Key Rust Concepts Demonstrated

1. Memory Safety Without Garbage Collection

  • Ownership system prevents memory leaks and data races
  • Borrowing rules ensure safe access to data across threads
  • No null pointer exceptions or buffer overflows

2. Zero-Cost Abstractions

  • High-level constructs compile to efficient machine code
  • Iterator chains are optimized by the compiler
  • Generic functions are monomorphized for performance

3. Fearless Concurrency

  • Thread safety guaranteed by the type system
  • Race conditions prevented at compile time
  • Easy parallelization with rayon crate

4. Performance Optimizations

  • Pre-allocation of memory with Vec::with_capacity()
  • Efficient iteration patterns
  • Minimal heap allocations
  • Cache-friendly data access patterns

Why This Approach Was Taken

1. Parallel Processing Strategy

  • Financial data processing is "embarrassingly parallel" - each row can be processed independently
  • Using rayon's par_iter() allows automatic load balancing across CPU cores
  • Chunking data reduces thread synchronization overhead

2. Memory Layout Considerations

  • Processing data in chunks improves cache locality
  • Pre-allocating vectors avoids repeated memory allocations
  • Using f64 for financial data ensures precision

3. Error Handling

  • Using Result type for comprehensive error handling
  • The ? operator simplifies error propagation
  • Prevents crashes from malformed data

4. Performance vs.

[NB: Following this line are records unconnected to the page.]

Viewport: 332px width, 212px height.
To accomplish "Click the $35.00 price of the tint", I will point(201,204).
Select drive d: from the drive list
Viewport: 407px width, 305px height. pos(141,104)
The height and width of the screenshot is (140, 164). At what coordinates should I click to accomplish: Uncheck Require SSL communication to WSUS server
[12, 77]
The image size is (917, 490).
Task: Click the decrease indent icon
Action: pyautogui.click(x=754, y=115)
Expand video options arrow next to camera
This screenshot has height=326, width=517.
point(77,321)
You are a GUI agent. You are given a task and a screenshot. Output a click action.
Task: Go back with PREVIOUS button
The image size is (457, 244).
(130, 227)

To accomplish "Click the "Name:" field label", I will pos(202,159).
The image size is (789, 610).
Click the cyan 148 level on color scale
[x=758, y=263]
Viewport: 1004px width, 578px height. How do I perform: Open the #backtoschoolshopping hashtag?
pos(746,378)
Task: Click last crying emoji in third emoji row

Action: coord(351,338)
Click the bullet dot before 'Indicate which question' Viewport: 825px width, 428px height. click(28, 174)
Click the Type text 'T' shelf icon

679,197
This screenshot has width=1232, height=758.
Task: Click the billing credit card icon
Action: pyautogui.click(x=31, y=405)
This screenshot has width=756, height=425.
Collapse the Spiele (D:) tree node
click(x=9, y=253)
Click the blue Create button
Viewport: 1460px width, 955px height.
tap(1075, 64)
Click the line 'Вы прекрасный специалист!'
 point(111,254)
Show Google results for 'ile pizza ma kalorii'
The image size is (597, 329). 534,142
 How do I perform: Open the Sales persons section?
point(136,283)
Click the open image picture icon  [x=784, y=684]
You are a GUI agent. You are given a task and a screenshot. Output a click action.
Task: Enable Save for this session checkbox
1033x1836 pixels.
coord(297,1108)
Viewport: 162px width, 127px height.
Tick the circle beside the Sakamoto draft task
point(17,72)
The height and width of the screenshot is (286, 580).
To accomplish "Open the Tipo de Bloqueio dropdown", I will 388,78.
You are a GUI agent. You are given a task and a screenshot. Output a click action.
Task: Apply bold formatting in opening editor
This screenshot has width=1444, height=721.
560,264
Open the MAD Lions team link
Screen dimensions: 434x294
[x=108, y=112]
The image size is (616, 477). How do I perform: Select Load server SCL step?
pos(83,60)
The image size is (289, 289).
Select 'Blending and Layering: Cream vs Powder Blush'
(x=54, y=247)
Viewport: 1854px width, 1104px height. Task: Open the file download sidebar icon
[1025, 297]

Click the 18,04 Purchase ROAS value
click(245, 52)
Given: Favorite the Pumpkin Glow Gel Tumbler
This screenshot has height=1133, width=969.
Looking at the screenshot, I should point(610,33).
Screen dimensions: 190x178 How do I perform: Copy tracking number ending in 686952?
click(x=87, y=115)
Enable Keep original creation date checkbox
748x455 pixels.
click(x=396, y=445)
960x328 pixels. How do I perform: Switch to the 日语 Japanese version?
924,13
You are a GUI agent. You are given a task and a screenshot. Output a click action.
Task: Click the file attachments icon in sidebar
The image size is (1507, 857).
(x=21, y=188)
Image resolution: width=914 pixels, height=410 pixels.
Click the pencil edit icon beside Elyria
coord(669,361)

Safety Balance

  • Rust allows both memory safety and high performance
  • Zero-cost abstractions mean no runtime overhead
  • Compile-time guarantees eliminate many runtime checks

This implementation demonstrates Rust's strengths in systems programming: memory safety, performance, and ease of parallelization, making it ideal for high-frequency financial computations.